Robert Schlumberger von Goldeck

Robert Alwin Schlumberger, Edler von Goldeck (September 12, 1814 - July 13, 1879) was an entrepreneur and the first producer of sparkling wine (German: Sekt) in Austria.

Facade of Schlumberger champagne cellars, Vienna-Döbling


Schlumberger was born in Stuttgart in the German Kingdom of Württemberg. Upon the early death of his father, he began a commercial apprenticeship. As director of Ruinart, one of the leading champagne houses in Reims, France, he was experienced with the méthode champenoise when he on an 1841 boat trip met his future wife Sophie Kirchner from Vienna, the daughter of a wealthy factory owner. He had the idea to produce champagne-like wine (Schaumwein) in Austria using the French method but Austrian grapes.

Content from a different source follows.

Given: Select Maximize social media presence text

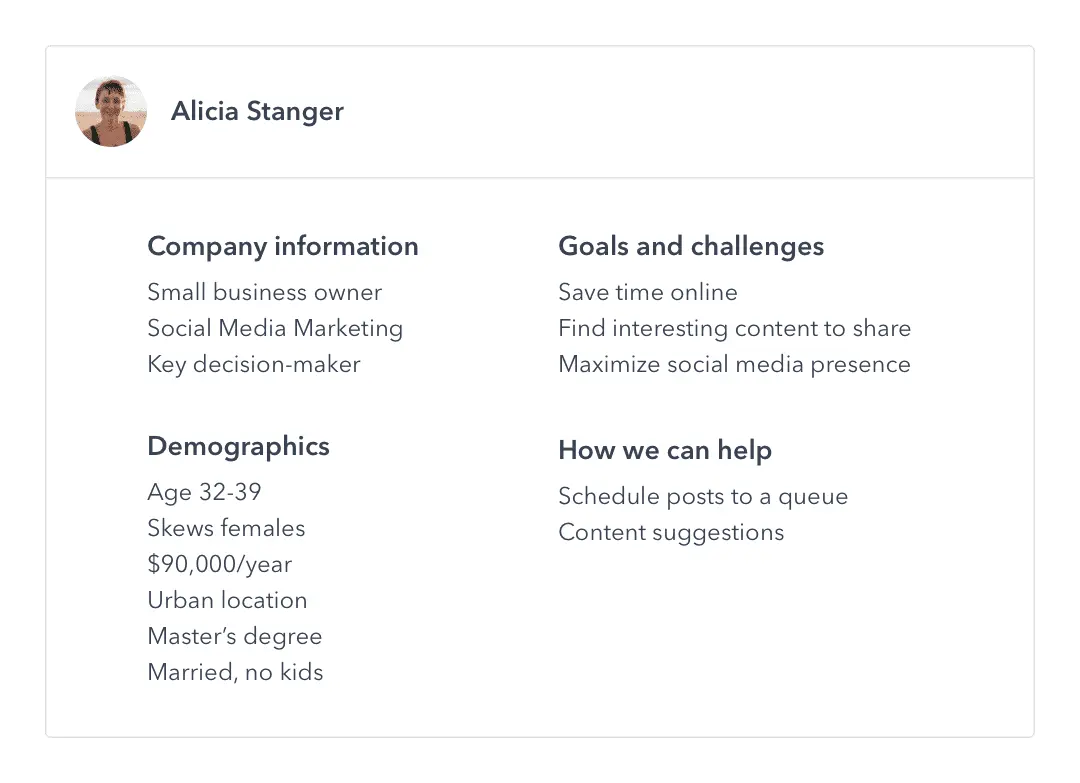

In 1842, Schlumberger founded his company renting several vineyards in Vöslau, a small Lower Austrian town south of Vienna situated in the present-day Thermenregion wine-growing area of the eastern Vienna Woods. His alliance which Sophie Kirchner, whom he married in the following year, helped him finance his business venture. Schlumberger presented his first sparkling wine in 1846 under the name Vöslauer weißer Schaumwein (White sparkling wine of Vöslau), from 1859 under Vöslauer Goldeck, the first protected wine trademark in Austria. It was produced from red Blauer Portugieser grapes growing in the Goldeck vineyards in Vöslau, which Schlumberger bought in 1843, and the sparkling wine was an immediate success.[1]

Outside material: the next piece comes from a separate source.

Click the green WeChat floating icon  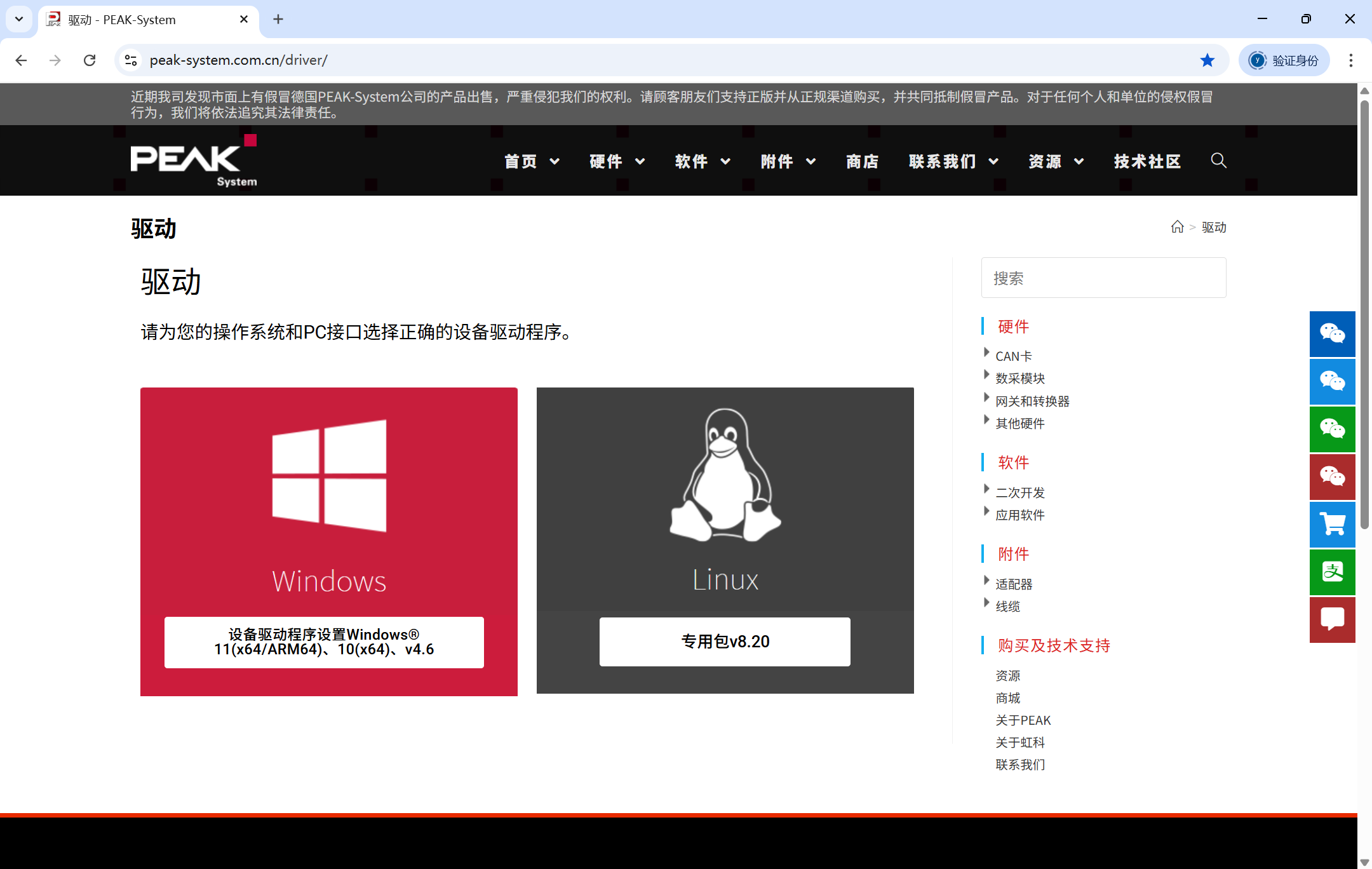(1332, 429)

Schlumberger wines were on board of the SMS Novara on its around-the-world mission 1857-59. The company opened branch stores in Berlin and after the 1862 International Exhibition also in London, where the wine was sold under the brand name "Vöslauer Sparkling". Robert Schlumberger also served as Vöslau mayor from 1864 to 1870. In 1878, one year before his death, he was ennobled by Emperor Franz Joseph I of Austria as "Edler von Goldeck". He died in Vöslau, aged 64.

Schlumberger Sparkling Brut

Schlumberger Sekt companyEdit

Schlumberger's son and heir Otto received the title of a K.u.k. Hoflieferant in 1895. The company survived the dissolution of the Austro-Hungarian Monarchy in 1918 and up to today, Schlumberger Wein- und Sektkellerei GmbH with its seat at Vienna-Döbling is one of the leading producers of sparkling wine in Austria. In 1973, it was taken over by the German Underberg company.

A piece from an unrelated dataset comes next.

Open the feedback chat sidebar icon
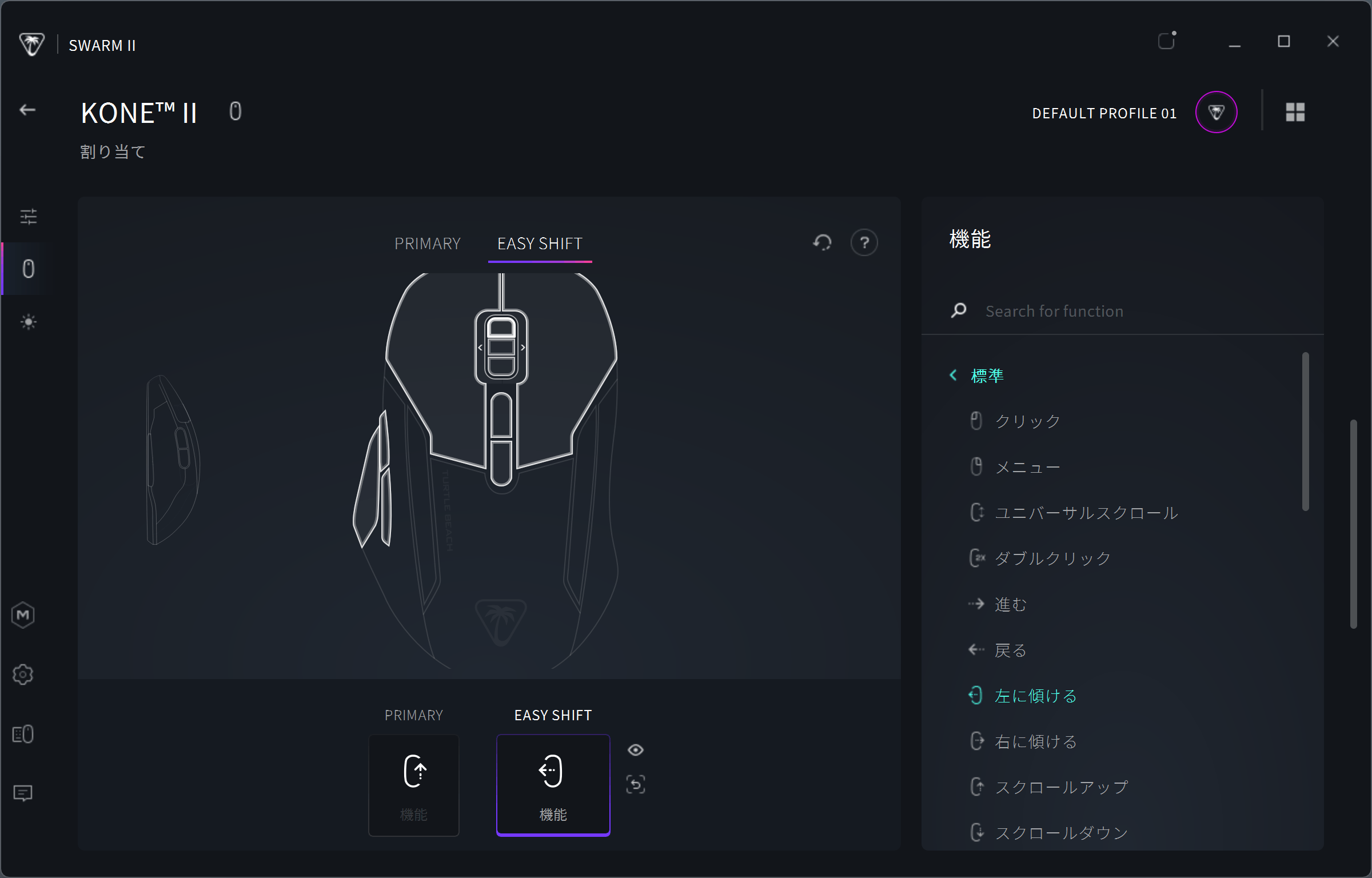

Bjørnstjerne Bjørnson (1832–1910) in a letter to his daughter Bergliot from Schwaz in Tyrol, 29 May 1894:

We drank Vöslauer Schaumwein, and maybe it was time place and mood that made a difference, but the best Champagne does not suit me like this one.[2]

Vöslauer wine is also mentioned by John Galsworthy (1867–1933) in his 1926 play Escape as well as in the 1957 volume of novellas Fin de siècle by Paul Morand (1888–1976).